* Gespeicherte Einträge
· · · ·

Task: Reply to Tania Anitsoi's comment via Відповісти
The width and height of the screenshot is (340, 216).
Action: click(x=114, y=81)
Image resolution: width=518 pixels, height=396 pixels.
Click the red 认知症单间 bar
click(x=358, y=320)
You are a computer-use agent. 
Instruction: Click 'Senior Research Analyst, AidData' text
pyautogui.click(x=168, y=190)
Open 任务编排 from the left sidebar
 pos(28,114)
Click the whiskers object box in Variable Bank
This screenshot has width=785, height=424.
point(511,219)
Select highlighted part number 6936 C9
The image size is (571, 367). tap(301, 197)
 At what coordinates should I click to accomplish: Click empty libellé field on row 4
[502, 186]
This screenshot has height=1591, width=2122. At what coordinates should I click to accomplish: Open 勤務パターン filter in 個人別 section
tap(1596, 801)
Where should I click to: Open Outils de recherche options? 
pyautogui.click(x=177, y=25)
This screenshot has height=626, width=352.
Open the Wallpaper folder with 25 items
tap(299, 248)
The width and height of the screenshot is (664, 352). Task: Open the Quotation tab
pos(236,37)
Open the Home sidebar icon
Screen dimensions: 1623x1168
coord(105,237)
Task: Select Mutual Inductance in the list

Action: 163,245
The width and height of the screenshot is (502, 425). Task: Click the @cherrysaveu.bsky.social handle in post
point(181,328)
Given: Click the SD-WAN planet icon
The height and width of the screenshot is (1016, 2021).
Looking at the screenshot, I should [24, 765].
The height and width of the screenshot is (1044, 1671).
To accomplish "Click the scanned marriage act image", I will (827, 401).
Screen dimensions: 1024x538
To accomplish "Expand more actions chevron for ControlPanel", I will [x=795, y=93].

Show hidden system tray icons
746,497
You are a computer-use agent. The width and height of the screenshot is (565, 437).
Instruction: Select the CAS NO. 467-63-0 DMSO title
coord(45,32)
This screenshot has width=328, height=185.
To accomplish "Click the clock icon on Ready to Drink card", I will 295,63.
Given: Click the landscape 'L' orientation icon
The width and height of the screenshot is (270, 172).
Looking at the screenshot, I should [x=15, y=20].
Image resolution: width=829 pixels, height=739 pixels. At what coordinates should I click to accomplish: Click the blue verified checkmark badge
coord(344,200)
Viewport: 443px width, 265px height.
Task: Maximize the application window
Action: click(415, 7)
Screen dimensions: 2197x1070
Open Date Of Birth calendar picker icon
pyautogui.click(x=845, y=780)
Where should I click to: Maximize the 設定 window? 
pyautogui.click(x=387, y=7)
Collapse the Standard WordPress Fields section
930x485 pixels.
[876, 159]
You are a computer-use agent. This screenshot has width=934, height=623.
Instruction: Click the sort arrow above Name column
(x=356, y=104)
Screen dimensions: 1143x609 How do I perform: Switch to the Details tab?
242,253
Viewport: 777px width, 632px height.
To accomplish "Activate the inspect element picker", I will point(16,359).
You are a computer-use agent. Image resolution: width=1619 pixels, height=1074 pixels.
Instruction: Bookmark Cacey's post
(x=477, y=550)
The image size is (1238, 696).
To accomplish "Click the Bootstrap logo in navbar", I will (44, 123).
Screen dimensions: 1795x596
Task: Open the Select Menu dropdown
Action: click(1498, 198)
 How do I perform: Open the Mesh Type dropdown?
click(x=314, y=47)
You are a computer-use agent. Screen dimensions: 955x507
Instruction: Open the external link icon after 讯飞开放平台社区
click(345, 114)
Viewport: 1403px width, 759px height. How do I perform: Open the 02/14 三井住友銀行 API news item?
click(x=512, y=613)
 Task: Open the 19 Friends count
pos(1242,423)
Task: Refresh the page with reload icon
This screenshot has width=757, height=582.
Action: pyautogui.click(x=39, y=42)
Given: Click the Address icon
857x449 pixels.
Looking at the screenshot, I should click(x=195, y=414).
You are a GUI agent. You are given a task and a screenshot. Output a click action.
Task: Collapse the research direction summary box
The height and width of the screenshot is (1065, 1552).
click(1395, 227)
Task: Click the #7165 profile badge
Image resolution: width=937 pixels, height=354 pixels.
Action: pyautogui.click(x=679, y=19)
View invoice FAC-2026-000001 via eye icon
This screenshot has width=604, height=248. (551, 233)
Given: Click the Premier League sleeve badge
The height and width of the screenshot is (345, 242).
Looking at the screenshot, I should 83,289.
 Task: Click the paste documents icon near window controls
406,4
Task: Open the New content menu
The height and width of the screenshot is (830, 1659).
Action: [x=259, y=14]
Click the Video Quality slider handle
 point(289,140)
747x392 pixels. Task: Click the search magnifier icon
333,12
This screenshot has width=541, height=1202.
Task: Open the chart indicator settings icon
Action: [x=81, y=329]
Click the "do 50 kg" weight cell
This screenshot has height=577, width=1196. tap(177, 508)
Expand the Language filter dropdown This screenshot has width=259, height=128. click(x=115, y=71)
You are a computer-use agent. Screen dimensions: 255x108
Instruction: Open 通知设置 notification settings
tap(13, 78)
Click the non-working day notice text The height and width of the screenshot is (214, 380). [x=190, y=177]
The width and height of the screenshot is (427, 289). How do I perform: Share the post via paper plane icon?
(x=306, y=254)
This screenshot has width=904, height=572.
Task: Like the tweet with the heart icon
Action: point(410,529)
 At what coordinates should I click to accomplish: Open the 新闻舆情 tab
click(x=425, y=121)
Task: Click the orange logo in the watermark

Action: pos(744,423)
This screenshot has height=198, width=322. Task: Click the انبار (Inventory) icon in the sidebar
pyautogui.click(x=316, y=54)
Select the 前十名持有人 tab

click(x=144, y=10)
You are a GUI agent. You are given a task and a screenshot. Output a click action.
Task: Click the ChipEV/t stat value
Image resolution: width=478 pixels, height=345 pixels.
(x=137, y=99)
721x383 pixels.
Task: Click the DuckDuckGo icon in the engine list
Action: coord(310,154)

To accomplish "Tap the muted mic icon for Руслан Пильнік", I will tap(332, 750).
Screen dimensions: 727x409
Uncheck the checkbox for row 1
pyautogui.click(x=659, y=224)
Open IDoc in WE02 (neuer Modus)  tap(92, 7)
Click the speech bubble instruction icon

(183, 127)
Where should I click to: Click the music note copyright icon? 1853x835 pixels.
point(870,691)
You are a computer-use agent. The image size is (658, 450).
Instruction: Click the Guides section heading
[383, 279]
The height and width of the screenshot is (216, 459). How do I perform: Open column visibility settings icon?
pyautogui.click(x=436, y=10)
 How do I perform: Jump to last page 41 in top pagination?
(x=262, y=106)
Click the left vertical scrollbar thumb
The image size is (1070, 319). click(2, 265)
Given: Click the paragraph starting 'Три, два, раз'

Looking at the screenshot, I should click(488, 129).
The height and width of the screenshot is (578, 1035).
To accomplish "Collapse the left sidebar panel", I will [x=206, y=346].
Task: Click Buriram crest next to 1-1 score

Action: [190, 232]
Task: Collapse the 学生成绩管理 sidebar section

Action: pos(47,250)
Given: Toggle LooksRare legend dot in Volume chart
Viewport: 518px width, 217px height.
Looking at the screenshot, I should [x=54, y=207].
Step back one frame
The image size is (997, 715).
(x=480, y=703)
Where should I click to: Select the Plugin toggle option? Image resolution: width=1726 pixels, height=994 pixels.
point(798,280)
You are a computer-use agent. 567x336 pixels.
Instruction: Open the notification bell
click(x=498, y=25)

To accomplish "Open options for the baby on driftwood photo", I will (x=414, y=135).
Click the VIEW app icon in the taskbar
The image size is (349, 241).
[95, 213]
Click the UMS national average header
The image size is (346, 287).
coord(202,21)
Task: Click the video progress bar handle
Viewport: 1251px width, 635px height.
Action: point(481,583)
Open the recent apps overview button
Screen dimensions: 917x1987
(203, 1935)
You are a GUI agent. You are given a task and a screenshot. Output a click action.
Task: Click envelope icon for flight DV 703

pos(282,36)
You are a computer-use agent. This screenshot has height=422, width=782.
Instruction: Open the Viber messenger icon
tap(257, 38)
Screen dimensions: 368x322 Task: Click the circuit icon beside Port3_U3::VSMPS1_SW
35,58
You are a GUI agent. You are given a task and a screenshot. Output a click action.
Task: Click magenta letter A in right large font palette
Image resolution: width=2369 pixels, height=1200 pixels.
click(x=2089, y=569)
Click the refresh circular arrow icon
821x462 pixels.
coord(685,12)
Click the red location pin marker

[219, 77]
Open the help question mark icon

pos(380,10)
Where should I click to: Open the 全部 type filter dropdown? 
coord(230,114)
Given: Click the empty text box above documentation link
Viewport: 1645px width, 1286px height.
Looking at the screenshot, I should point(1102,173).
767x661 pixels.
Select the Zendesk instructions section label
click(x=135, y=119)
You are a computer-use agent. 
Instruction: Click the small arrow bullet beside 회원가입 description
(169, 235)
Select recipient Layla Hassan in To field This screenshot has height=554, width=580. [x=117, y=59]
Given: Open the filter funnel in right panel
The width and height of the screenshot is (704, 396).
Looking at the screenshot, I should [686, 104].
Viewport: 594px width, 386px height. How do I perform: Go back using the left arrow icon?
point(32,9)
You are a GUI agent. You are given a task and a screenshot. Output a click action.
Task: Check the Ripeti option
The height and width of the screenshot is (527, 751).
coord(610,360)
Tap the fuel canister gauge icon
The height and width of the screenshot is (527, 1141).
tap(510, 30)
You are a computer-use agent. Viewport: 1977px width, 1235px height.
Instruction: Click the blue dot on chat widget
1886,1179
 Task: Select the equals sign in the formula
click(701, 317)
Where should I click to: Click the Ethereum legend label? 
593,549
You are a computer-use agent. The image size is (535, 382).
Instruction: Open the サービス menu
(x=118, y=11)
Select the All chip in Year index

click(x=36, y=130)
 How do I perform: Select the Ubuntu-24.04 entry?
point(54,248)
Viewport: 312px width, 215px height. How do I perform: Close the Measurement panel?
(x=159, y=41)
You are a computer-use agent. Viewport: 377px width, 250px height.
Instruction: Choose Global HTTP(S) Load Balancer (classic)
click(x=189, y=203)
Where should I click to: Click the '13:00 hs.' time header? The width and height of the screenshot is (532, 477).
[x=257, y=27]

· · · ·

* Aufgabenstellung
Stelle die Zeilen des Materials von der Zeile mit „The height and width of the screenshot is (216, 459).“ bis zur Zeile mit „(x=480, y=703)“, beide eingeschlossen, als JSON-Liste von Strings dar. Jede Zeile wird ein String, Leerzeilen entfallen.

* Ergebnis
[
  "The height and width of the screenshot is (216, 459). How do I perform: Open column visibility settings icon?",
  "pyautogui.click(x=436, y=10)",
  " How do I perform: Jump to last page 41 in top pagination?",
  "(x=262, y=106)",
  "Click the left vertical scrollbar thumb",
  "The image size is (1070, 319). click(2, 265)",
  "Given: Click the paragraph starting 'Три, два, раз'",
  "Looking at the screenshot, I should click(488, 129).",
  "The height and width of the screenshot is (578, 1035).",
  "To accomplish \"Collapse the left sidebar panel\", I will [x=206, y=346].",
  "Task: Click Buriram crest next to 1-1 score",
  "Action: [190, 232]",
  "Task: Collapse the 学生成绩管理 sidebar section",
  "Action: pos(47,250)",
  "Given: Toggle LooksRare legend dot in Volume chart",
  "Viewport: 518px width, 217px height.",
  "Looking at the screenshot, I should [x=54, y=207].",
  "Step back one frame",
  "The image size is (997, 715).",
  "(x=480, y=703)"
]